-------- Selected passage --------

Getting towards his point of the place the Bible ought to have at the center of the modern university, he says:

“God doth know that in the day ye eat thereof, then your eyes shall be open, and ye shall be as gods, KNOWING.” “Reject God’s revelation, or act independently of it, and your sphere of knowledge will be enlarged. Now you know only good; then you shall know good and evil.” This enlargement of knowledge marks the difference between heaven and earth, if not between heaven and hell. In heaven they know only the good; in hell only the evil; on earth good and evil. A desire to know the evil as well as the good has wrecked the character of many a young man in a few weeks after he has come from the pure atmosphere of a Christian home in the country to the great city with its monstrous mixture of good and evil.

Some of our educational institutions do not hesitate to offer to students in lecture and text-book the evil as well as the good. At the commencement of a theological seminary, I heard the baccalaureate speaker say that seminaries ought to keep on their faculties at least one heretical professor, so that the students may learn the other side. That is, one professor at least should be permitted to play the part of Satan by calling in question or denying the revelation from God, so that the students may know the evil as well as the good. Another proof that the personality in Eden still lives, and has to do with the preparation of baccalaureate addresses.

What should govern our thinking, science or the Bible?

Now, though I confess a repugnance to the idea that an ape or an orang-outang was my ancestor, I have been willing to accept the humiliating fact, if proved; but the more I have investigated, the more thoroughly I have been convinced that, if I am to be an evolutionist and thus keep up with the modern academic drift, I must refuse to let the gray matter of my brain work, while I permit others to do my thinking for me and accept their authority, not because of the reasons they give for their theory, but solely because of their eminence in the literary and educational world. But there are insurmountable difficulties in the way of my permitting eminence to decide this matter for me.

Commenting on two forms of evolutionary thought, the strictly naturalistic and the compromising theistic, Dixon observes that neither one can satisfactorily answer ultimate questions on the origin of life.

Naturalistic evolution which ignores God has no explanation of the origin of life. And theistic evolution which admits that God must have created matter and introduced life can give no good reason why a God who introduces one kind of life into suitable environment, should not introduce another kind of life under similar fitting conditions.

--------

# What you need to do
Write out the part of the passage on the Bible and evolution that opens with the words containing "Some of our" and closes with "or the Bible?". The material after this point is not needed.

-------- Given information --------

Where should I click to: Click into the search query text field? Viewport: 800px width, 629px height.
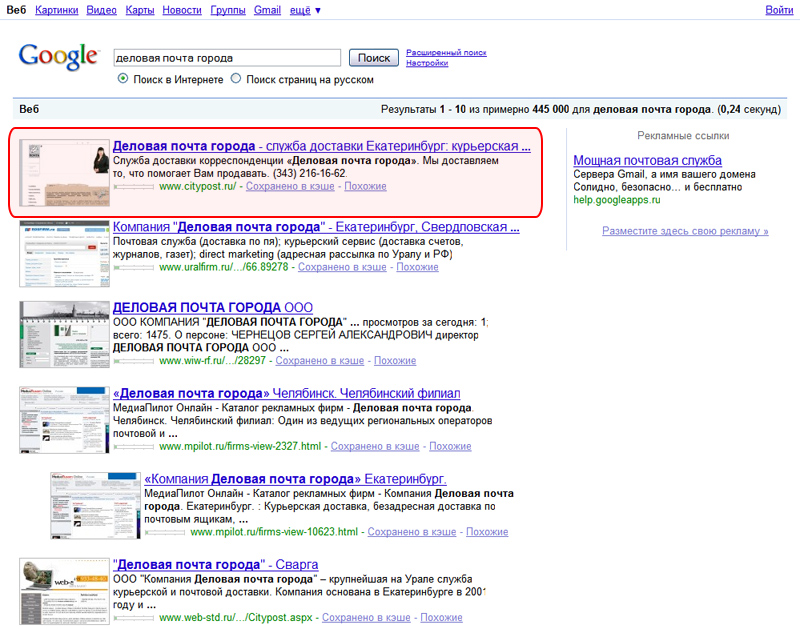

--------

# Result below
Some of our educational institutions do not hesitate to offer to students in lecture and text-book the evil as well as the good. At the commencement of a theological seminary, I heard the baccalaureate speaker say that seminaries ought to keep on their faculties at least one heretical professor, so that the students may learn the other side. That is, one professor at least should be permitted to play the part of Satan by calling in question or denying the revelation from God, so that the students may know the evil as well as the good. Another proof that the personality in Eden still lives, and has to do with the preparation of baccalaureate addresses.

What should govern our thinking, science or the Bible?